What is Image Segmentation?

Image Segmentation is a technique for detecting and dividing the images into sub-groups or segments called image segments by classifying every pixel to which the object belongs. It helps to reduce the images' complexity and analyse the images' segments.

Segmentation is a process of assigning labels to pixels to identify the object's elements in the images. It can be classified into different classes named semantic segmentation and instance segmentation. Object detection is the most common application of image segmentation, which uses an algorithm to find the image instead of processing whole images. Image segmentation is used in various fields like face recognition, autonomous vehicles (driverless cars), image analysis, etc.

Working on Image Segmentation

Image Segmentation first takes an input in the form of images and then produces the output after segmenting the images. The output of the image segmentation is the matrix with different classes of elements along with the pixels it belongs.

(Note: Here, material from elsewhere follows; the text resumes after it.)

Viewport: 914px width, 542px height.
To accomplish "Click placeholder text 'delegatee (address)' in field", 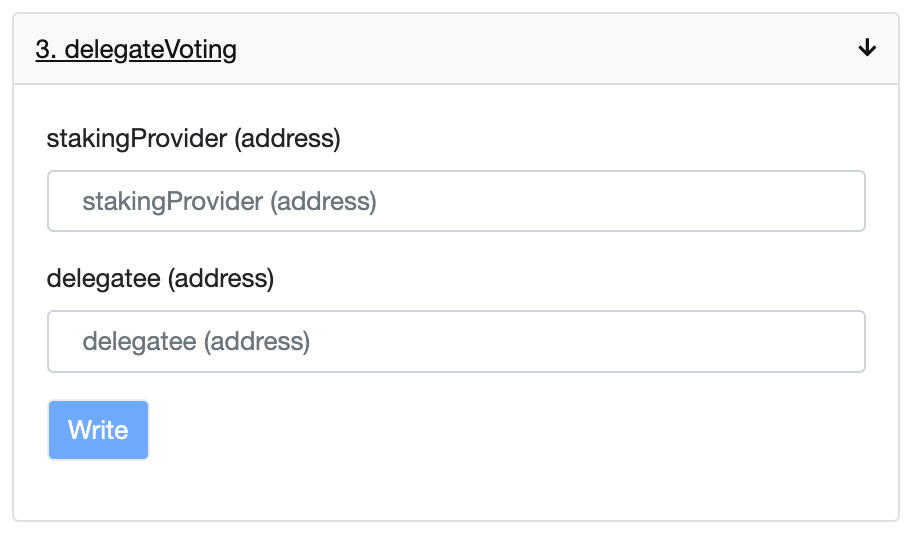I will point(196,342).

Image Segmentation needs features of high level and quality that use various clustering techniques like edges and histograms. Image segmentation using different machine learning techniques needs model training, which improves the accuracy and efficiency of identifying the features of the images. The most effective way to segment images is to use deep learning neural networks.

The neural networks built for image segmentation contain the following structure:

  • Encoder: It consists of a series of layers used for extracting image features with the help of filters. The encoder for image segmentation can also be used for similar tasks like image recognition, using previous knowledge for better accuracy.
  • Decoder: It consists of layers that decode and convert the input image into a segmented matrix defining the inputs' segments and the pixels.
  • Connections: It consists of long-range neural network connections that help to identify the features used to enhance model accuracy.

There are different techniques for image segmentation:

  1. Edge-based segmentation
  2. Threshold-based segmentation
  3. Cluster-based segmentation
  4. Watershed segmentation
  5. Region-based segmentation

After training the image segmentation models using neural networks, we must evaluate them and check their efficiency. Different evaluation metrics evaluate the performance, including accuracy, precision, IoU, etc. Let's understand the region-based evaluation metrics for image segmentation.

Region-Level Evaluation for Image Segmentation

Region-level segmentation is a technique used for segmenting various images in different regions. It divides images into regions having similar characteristics or features. The regions of the segmented image are a group of pixels located by the algorithm via seed point. As soon as the seed point is located, more regions can be made by adding, merging, or shrinking pixels from the images.

This region-level technique evaluates the segmentation accuracy in the number of regions. A region-based evaluation of multiple segmented images can be referred to as the total number of differences between their corresponding regions.

Region-level evaluation is used to evaluate the performance of the algorithms, segmenting the images into various regions and objects. It differs from other evaluation metrics as it evaluates the accuracy by focusing on segmenting the regions instead of processing the individual parts of the image. For instance, pixel-based metrics, which focus on the pixels of the images, are challenging to handle and can give inaccurate results while evaluating the images because evaluating the smallest pixels can take time.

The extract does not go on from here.